Extracted data rows:
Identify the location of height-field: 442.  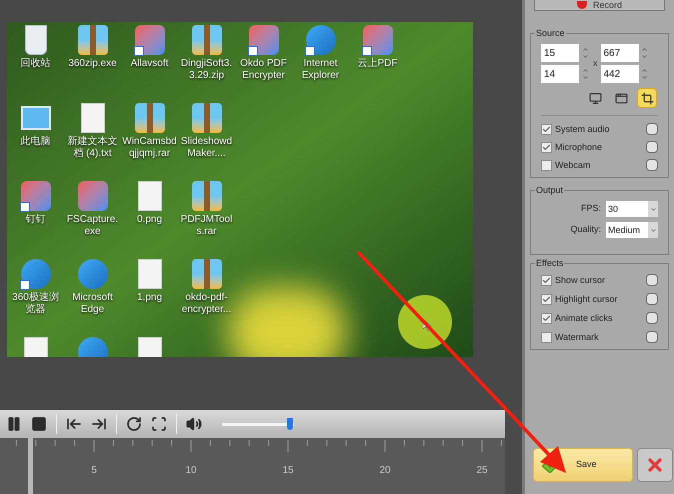
(619, 74).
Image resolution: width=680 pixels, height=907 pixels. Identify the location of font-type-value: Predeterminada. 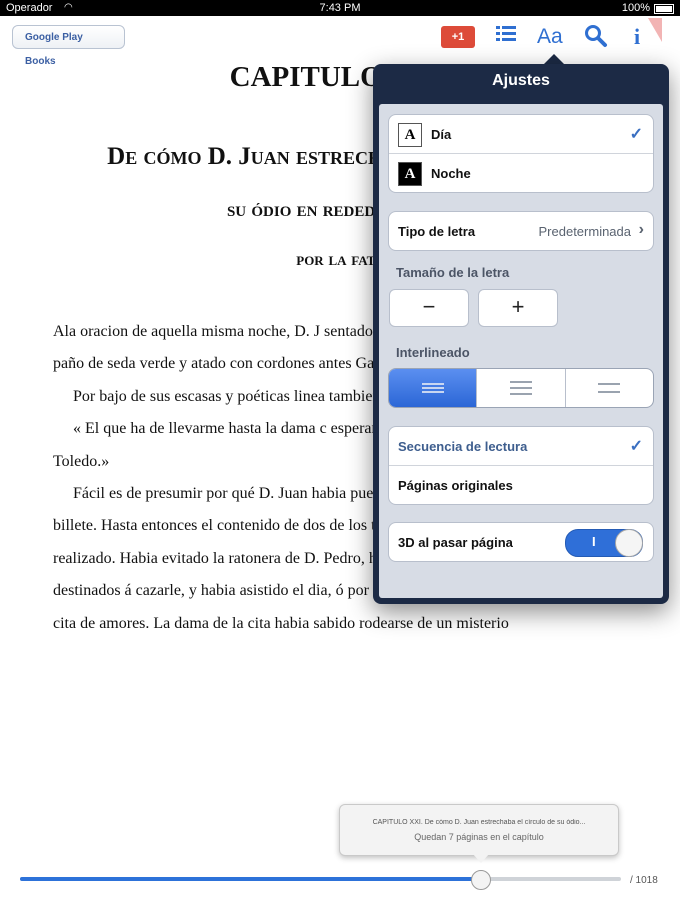
(585, 232).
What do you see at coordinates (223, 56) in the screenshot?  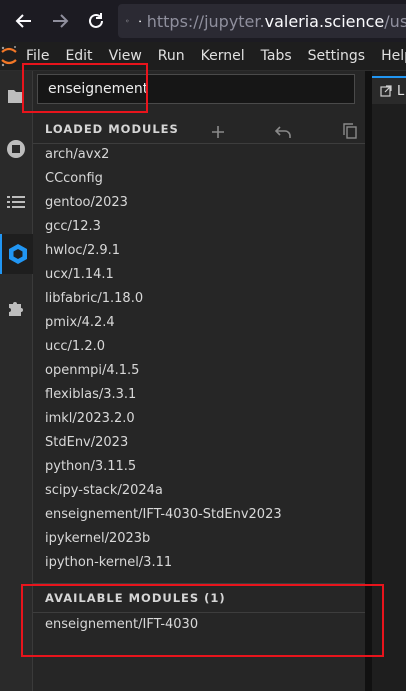 I see `menu-kernel: Kernel` at bounding box center [223, 56].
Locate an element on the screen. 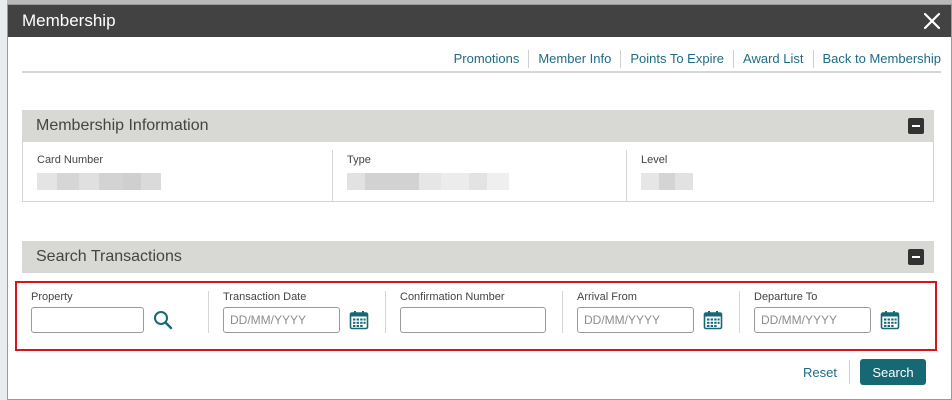  membership-information-body: Card Number Type Level is located at coordinates (478, 172).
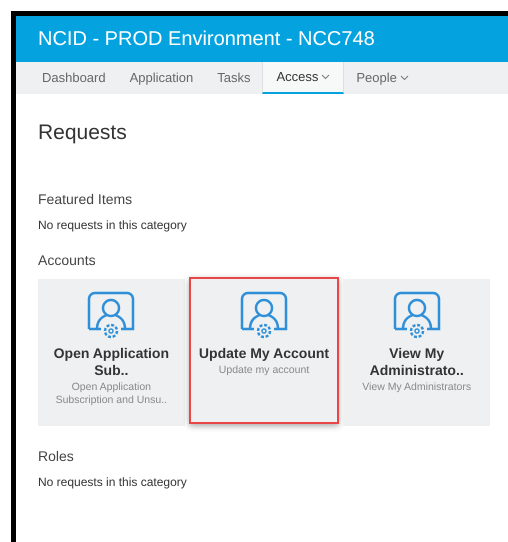 This screenshot has height=542, width=508. I want to click on nav-tab: Dashboard, so click(74, 78).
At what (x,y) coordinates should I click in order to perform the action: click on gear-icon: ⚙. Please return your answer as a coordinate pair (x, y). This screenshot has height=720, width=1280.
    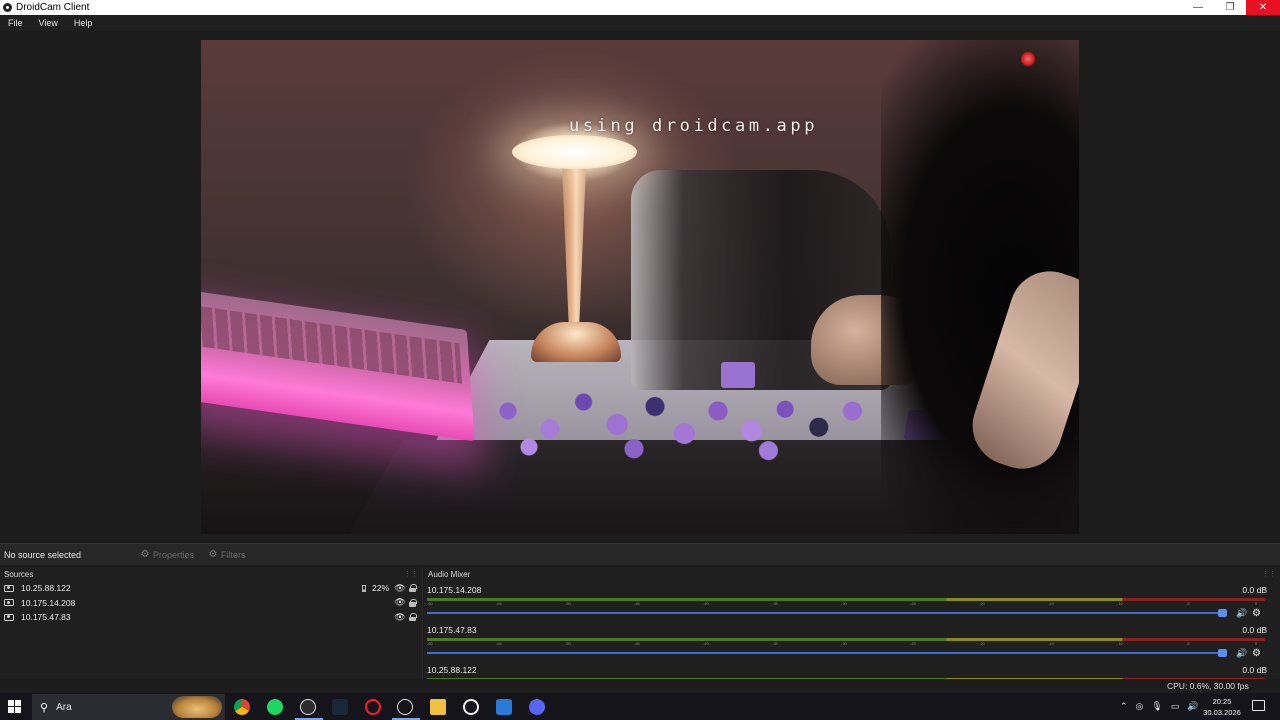
    Looking at the image, I should click on (145, 554).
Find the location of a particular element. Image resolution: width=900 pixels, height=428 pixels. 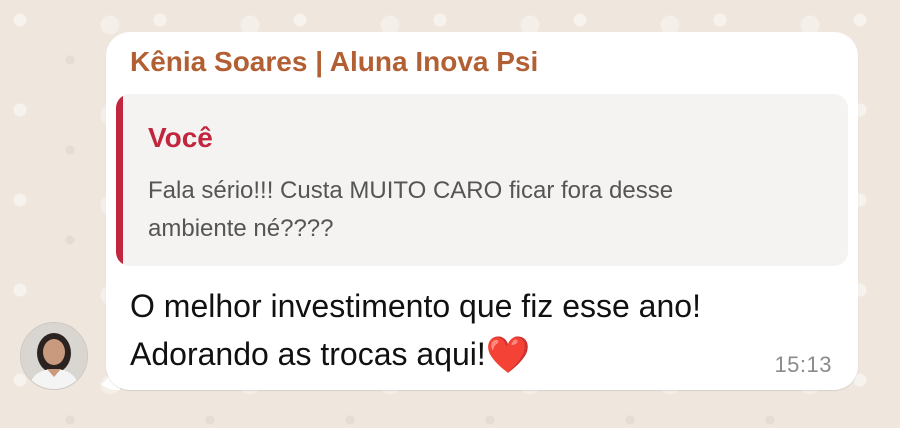

quote-accent-bar is located at coordinates (120, 180).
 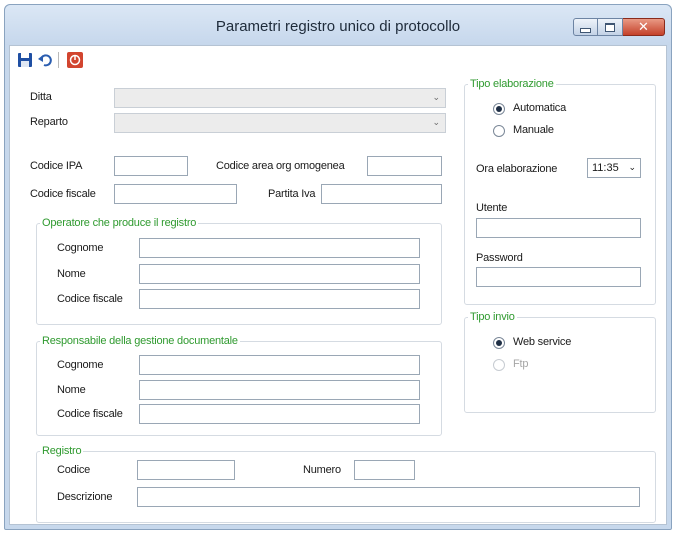 What do you see at coordinates (120, 223) in the screenshot?
I see `operatore-group-caption: Operatore che produce il registro` at bounding box center [120, 223].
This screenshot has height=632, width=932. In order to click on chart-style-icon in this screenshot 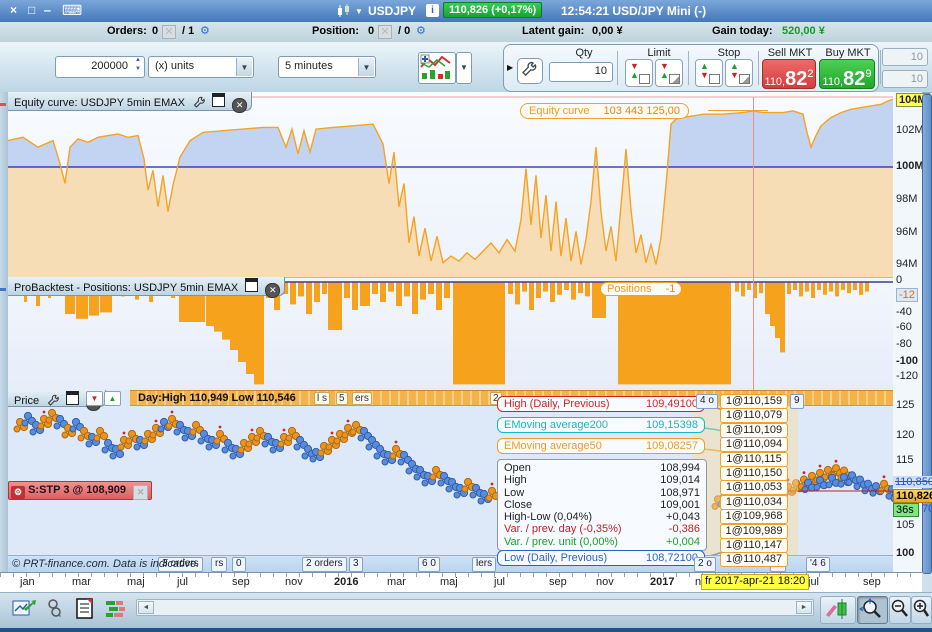, I will do `click(436, 66)`.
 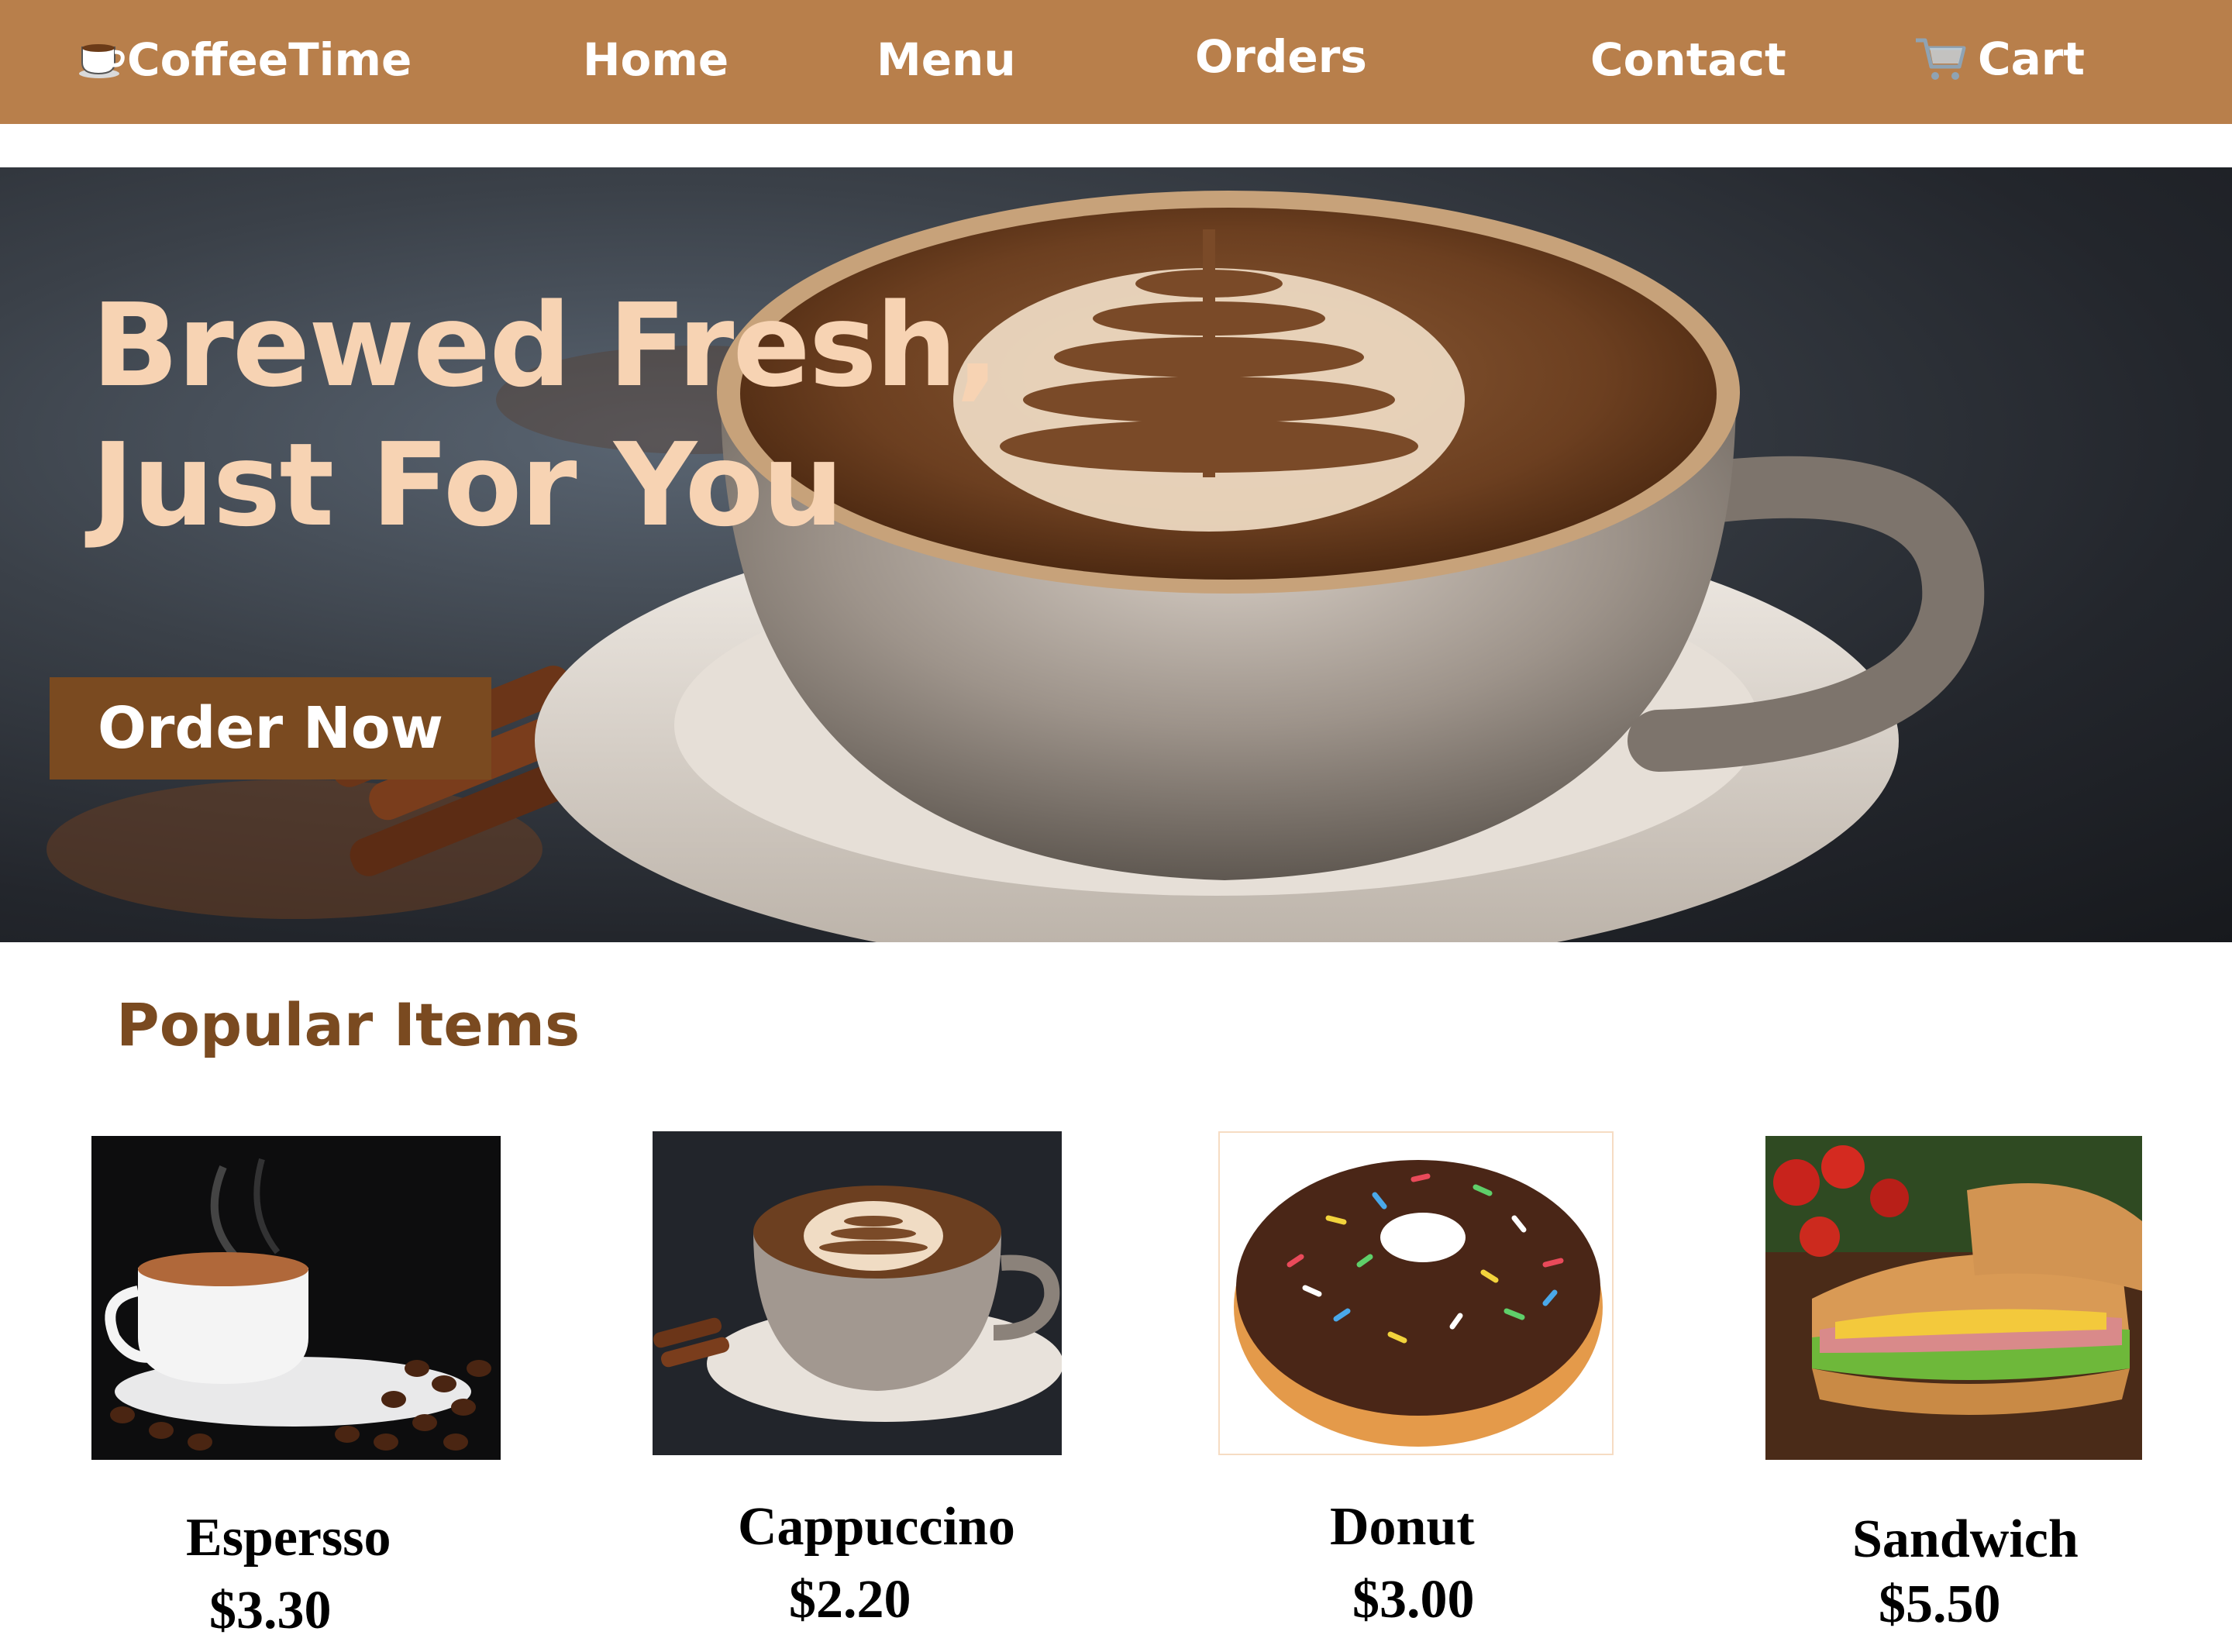 What do you see at coordinates (858, 1293) in the screenshot?
I see `cappuccino-image` at bounding box center [858, 1293].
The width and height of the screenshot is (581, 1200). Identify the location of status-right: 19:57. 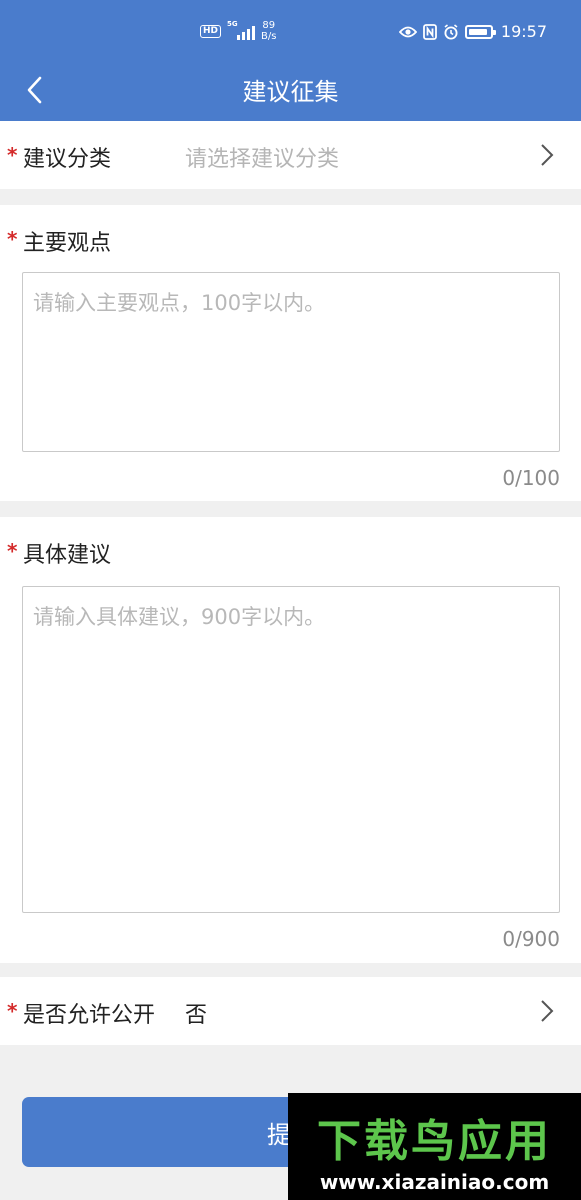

• **INSTRUCTIONS TO FOLLOW**
How many lines of the rows above contain the string "should"? Reply with the number alone.

• **RESPONSE**
2